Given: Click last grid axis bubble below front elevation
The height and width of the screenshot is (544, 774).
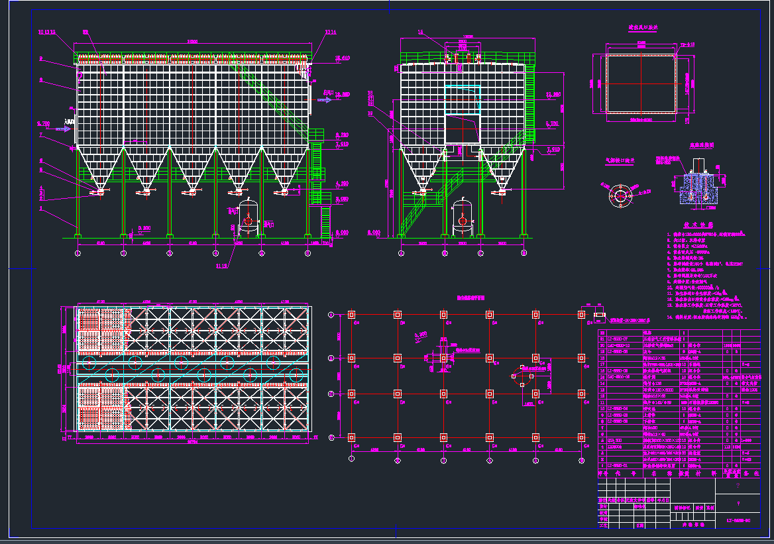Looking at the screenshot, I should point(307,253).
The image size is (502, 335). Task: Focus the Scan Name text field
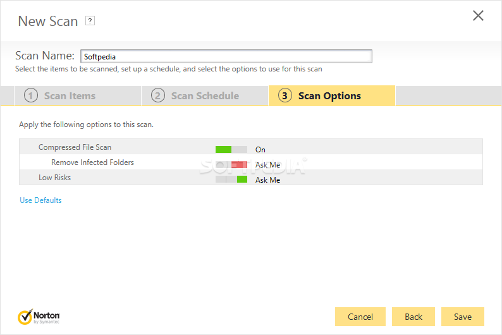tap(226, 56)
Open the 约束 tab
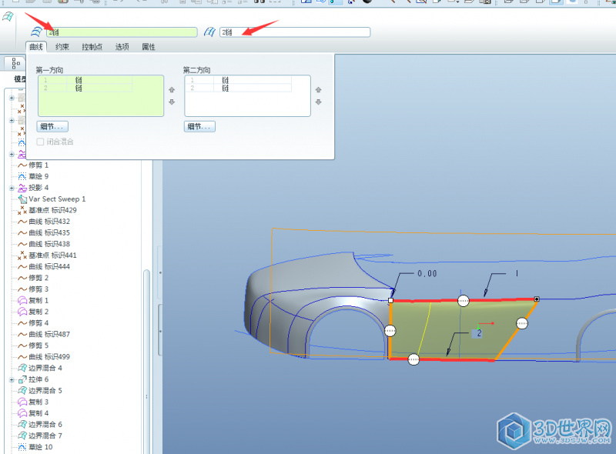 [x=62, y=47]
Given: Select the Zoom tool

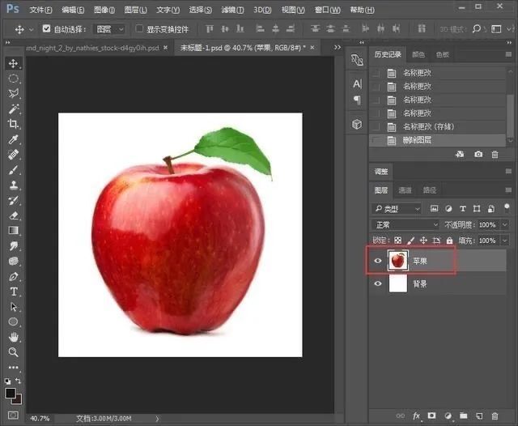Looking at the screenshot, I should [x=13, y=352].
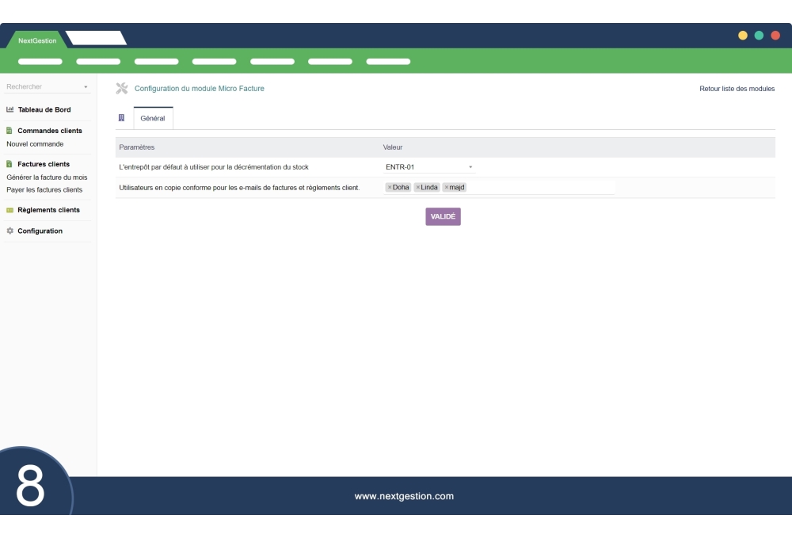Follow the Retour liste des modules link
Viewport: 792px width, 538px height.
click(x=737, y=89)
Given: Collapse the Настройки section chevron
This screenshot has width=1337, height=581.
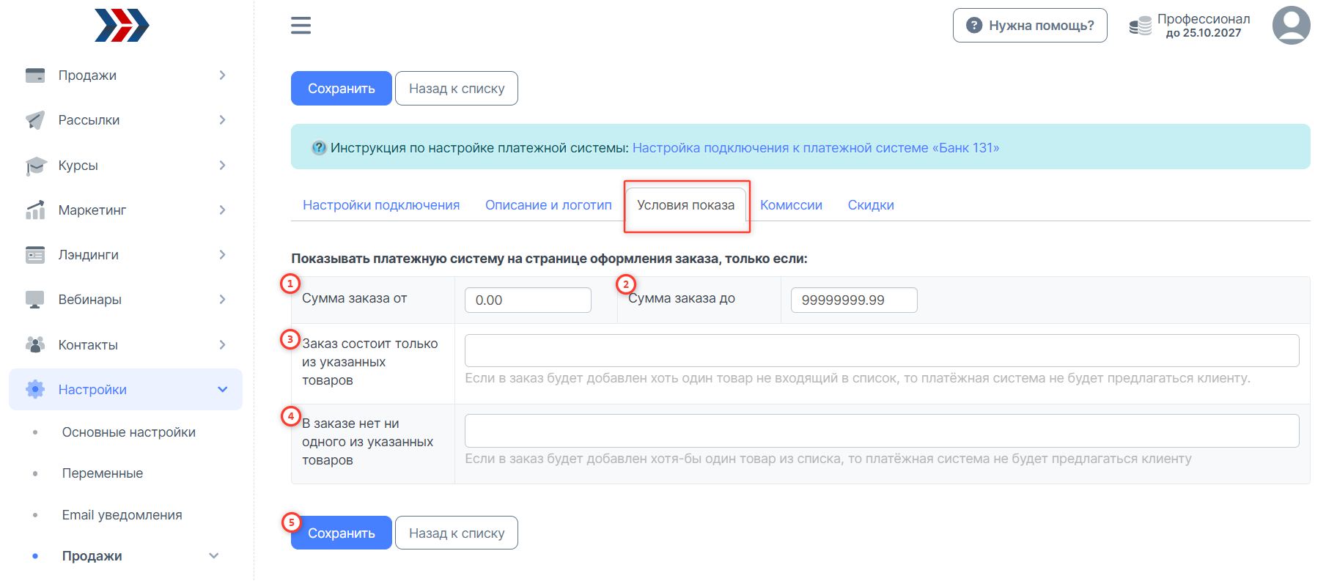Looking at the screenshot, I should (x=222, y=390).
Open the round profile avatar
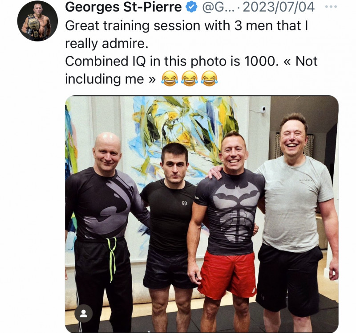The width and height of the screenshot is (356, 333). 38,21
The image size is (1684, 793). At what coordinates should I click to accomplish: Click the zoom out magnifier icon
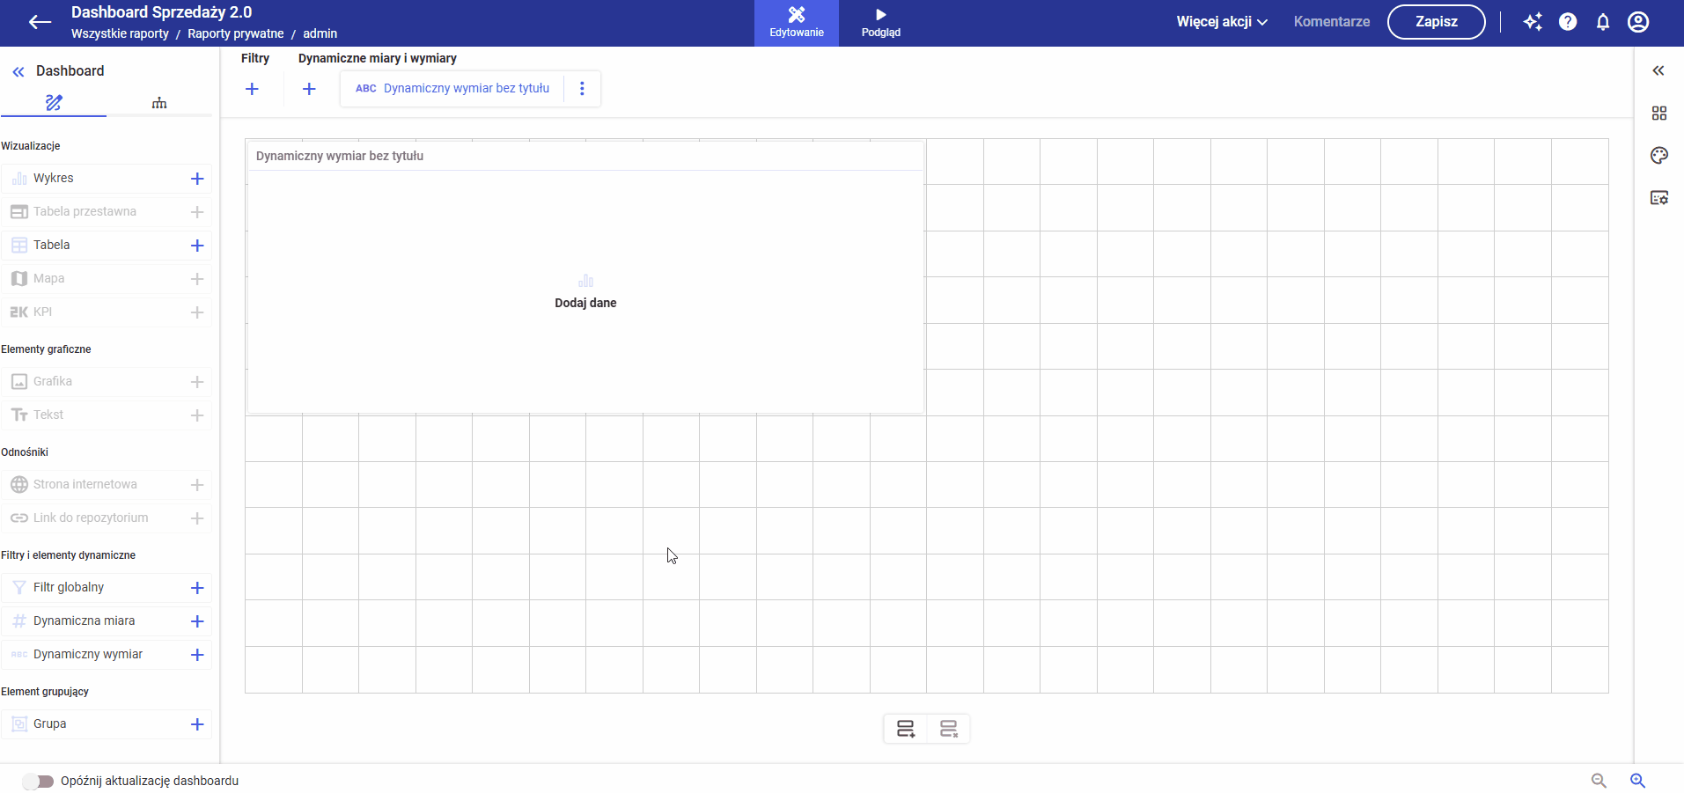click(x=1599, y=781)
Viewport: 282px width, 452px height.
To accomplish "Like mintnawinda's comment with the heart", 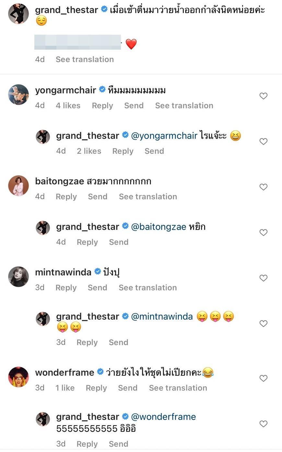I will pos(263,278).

» **ABOUT THIS TASK**
Repeat the records above exactly, from the first line through the line that contains "Viewport: 282px width, 452px height.", and leave out the pictures.

» **SOLUTION TO THIS TASK**
Given: Click last grid axis bubble below front elevation
The height and width of the screenshot is (544, 774).
Looking at the screenshot, I should point(307,253).
The image size is (502, 335). Task: Focus the Scan Name text field
tap(226, 56)
Open the 约束 tab
 [x=62, y=47]
Given: Select the Zoom tool

Looking at the screenshot, I should [x=13, y=352].
Follow the Retour liste des modules link
Viewport: 792px width, 538px height.
click(x=737, y=89)
Given: Collapse the Настройки section chevron
This screenshot has width=1337, height=581.
Looking at the screenshot, I should (x=222, y=390).
Open the round profile avatar
The width and height of the screenshot is (356, 333). 38,21
The image size is (1684, 793). At what coordinates should I click to accomplish: Click the zoom out magnifier icon
click(x=1599, y=781)
Viewport: 282px width, 452px height.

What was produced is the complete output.